Problem details → Wherever the string "Given" shows up in the records below, return that line.

[Dataset excerpts]

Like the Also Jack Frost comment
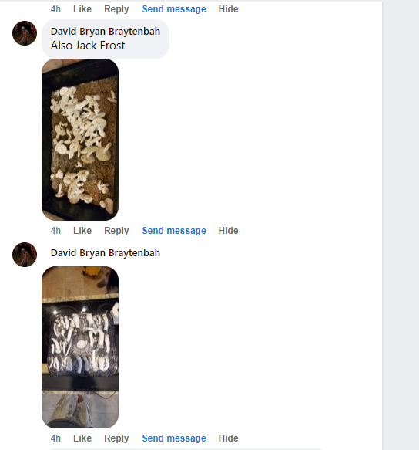 point(82,231)
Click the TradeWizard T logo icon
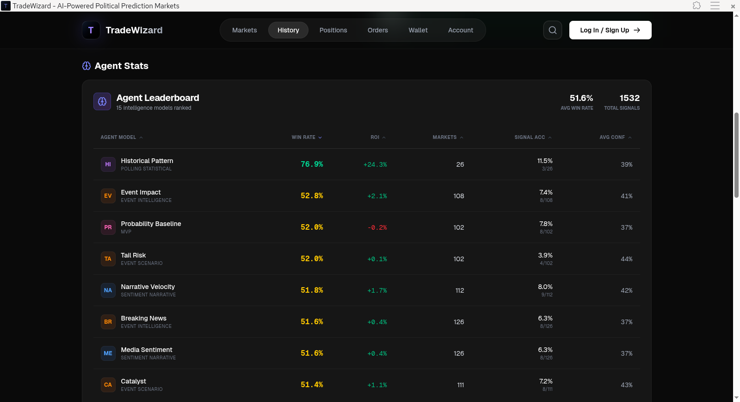This screenshot has height=402, width=740. [91, 30]
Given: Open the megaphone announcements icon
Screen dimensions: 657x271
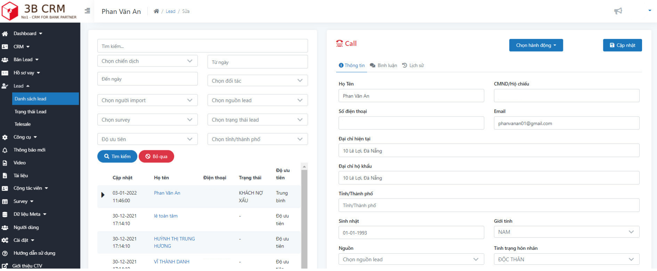Looking at the screenshot, I should tap(618, 11).
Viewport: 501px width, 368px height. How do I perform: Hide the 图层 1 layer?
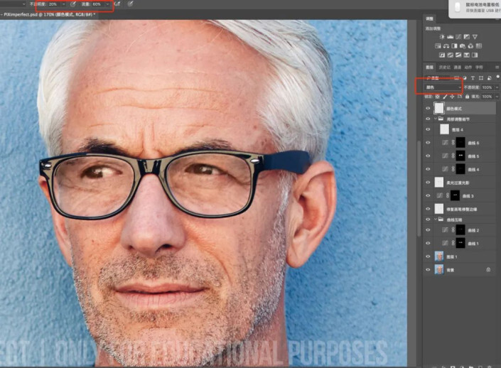pyautogui.click(x=428, y=257)
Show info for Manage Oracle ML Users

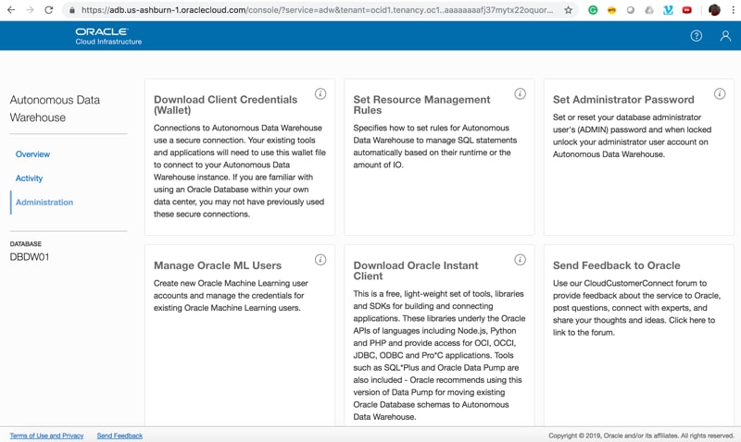point(320,260)
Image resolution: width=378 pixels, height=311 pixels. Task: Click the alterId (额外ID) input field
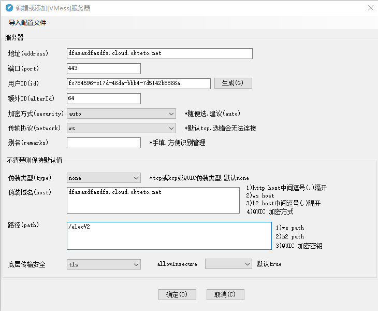[104, 98]
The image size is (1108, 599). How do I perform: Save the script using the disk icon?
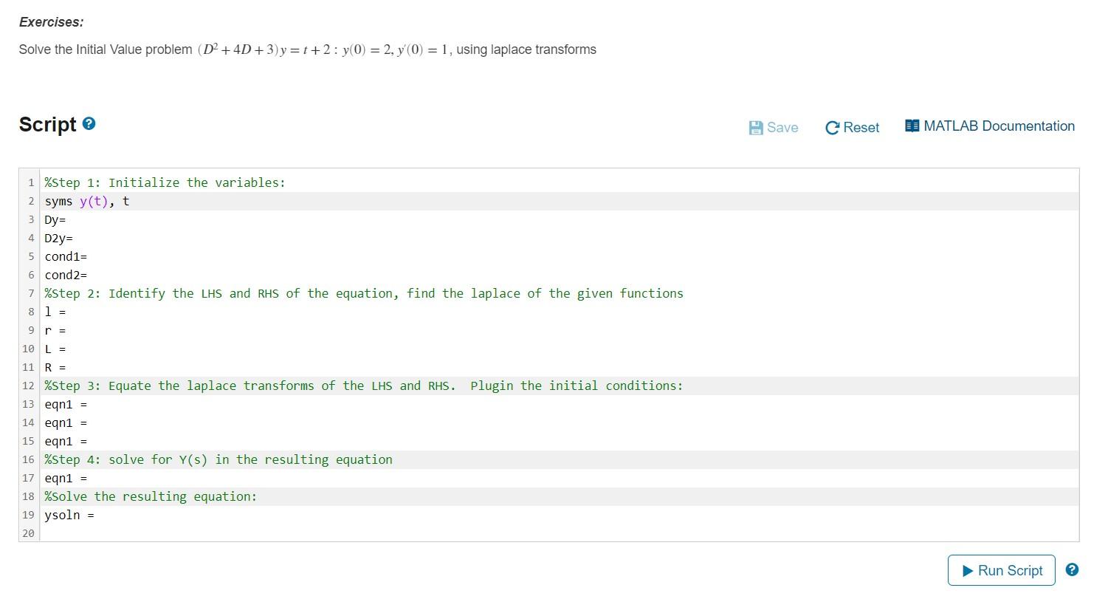755,127
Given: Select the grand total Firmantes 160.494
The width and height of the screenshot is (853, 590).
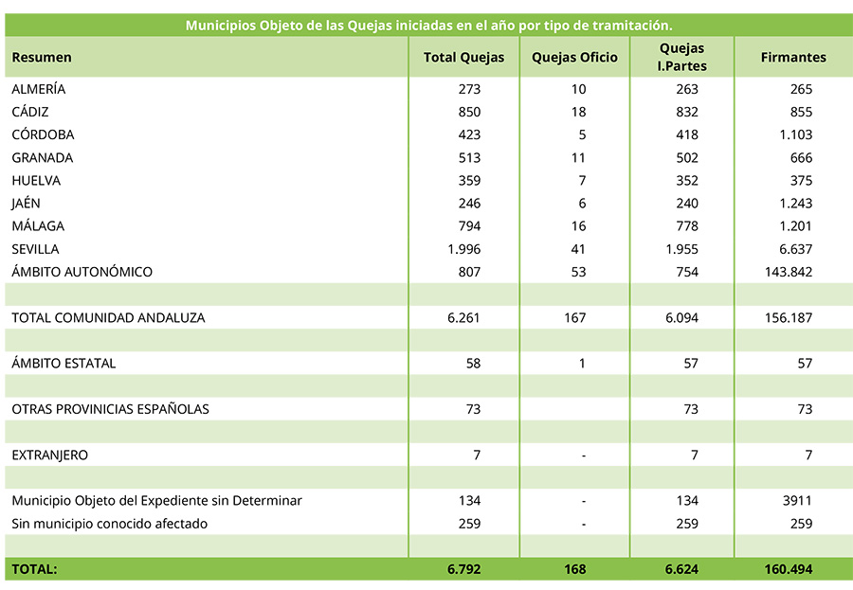Looking at the screenshot, I should click(788, 570).
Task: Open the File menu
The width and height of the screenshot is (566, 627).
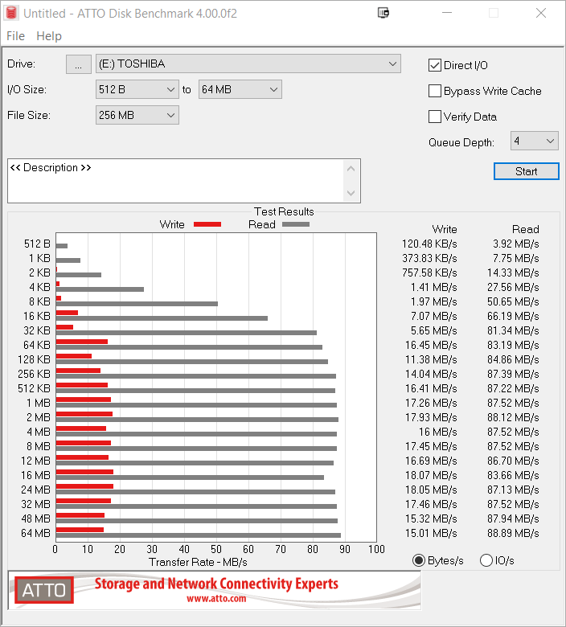Action: (x=15, y=36)
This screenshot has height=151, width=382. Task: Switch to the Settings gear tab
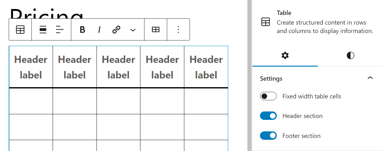pyautogui.click(x=285, y=56)
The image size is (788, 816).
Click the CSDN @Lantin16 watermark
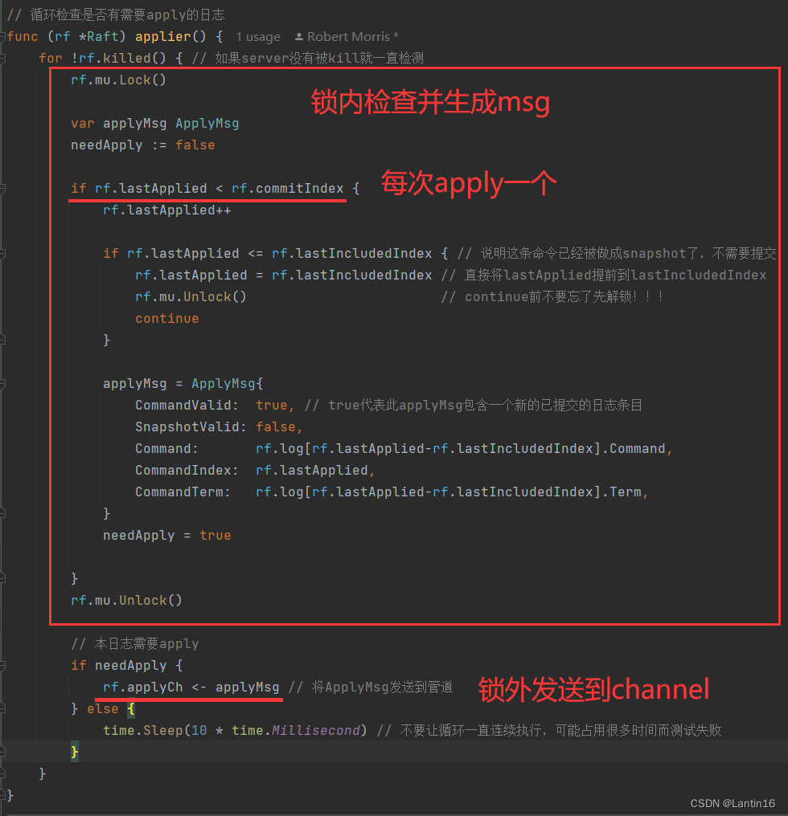point(734,802)
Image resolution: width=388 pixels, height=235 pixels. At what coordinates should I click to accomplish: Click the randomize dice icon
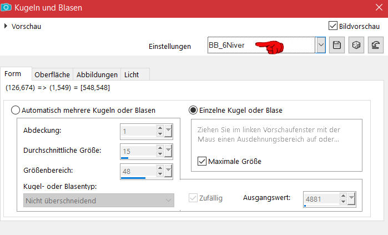coord(355,46)
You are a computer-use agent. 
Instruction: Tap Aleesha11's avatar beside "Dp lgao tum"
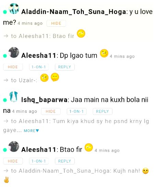[x=14, y=52]
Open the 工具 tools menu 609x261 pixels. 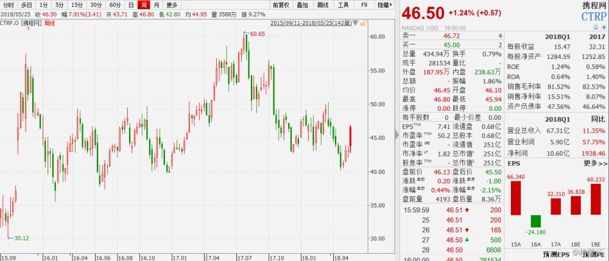pos(343,4)
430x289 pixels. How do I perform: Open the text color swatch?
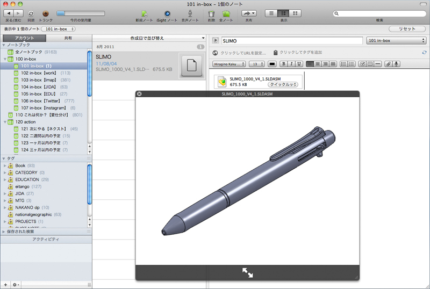pos(272,64)
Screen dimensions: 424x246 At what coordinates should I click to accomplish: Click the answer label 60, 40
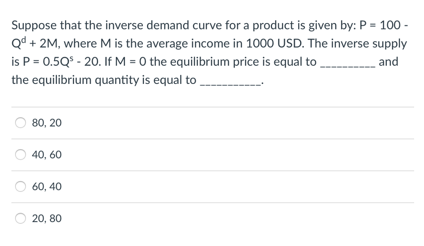coord(46,186)
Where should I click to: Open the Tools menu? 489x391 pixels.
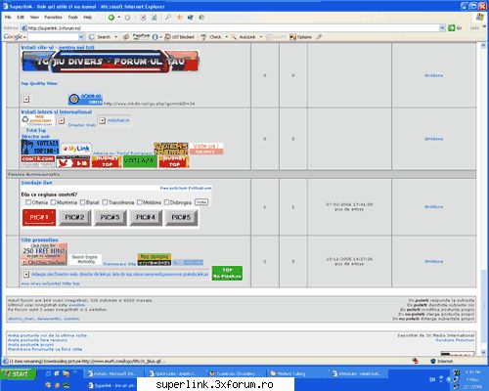(73, 17)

Exercise result →
Given: Open the megaphone announcements icon
Given: Select the grand total Firmantes 160.494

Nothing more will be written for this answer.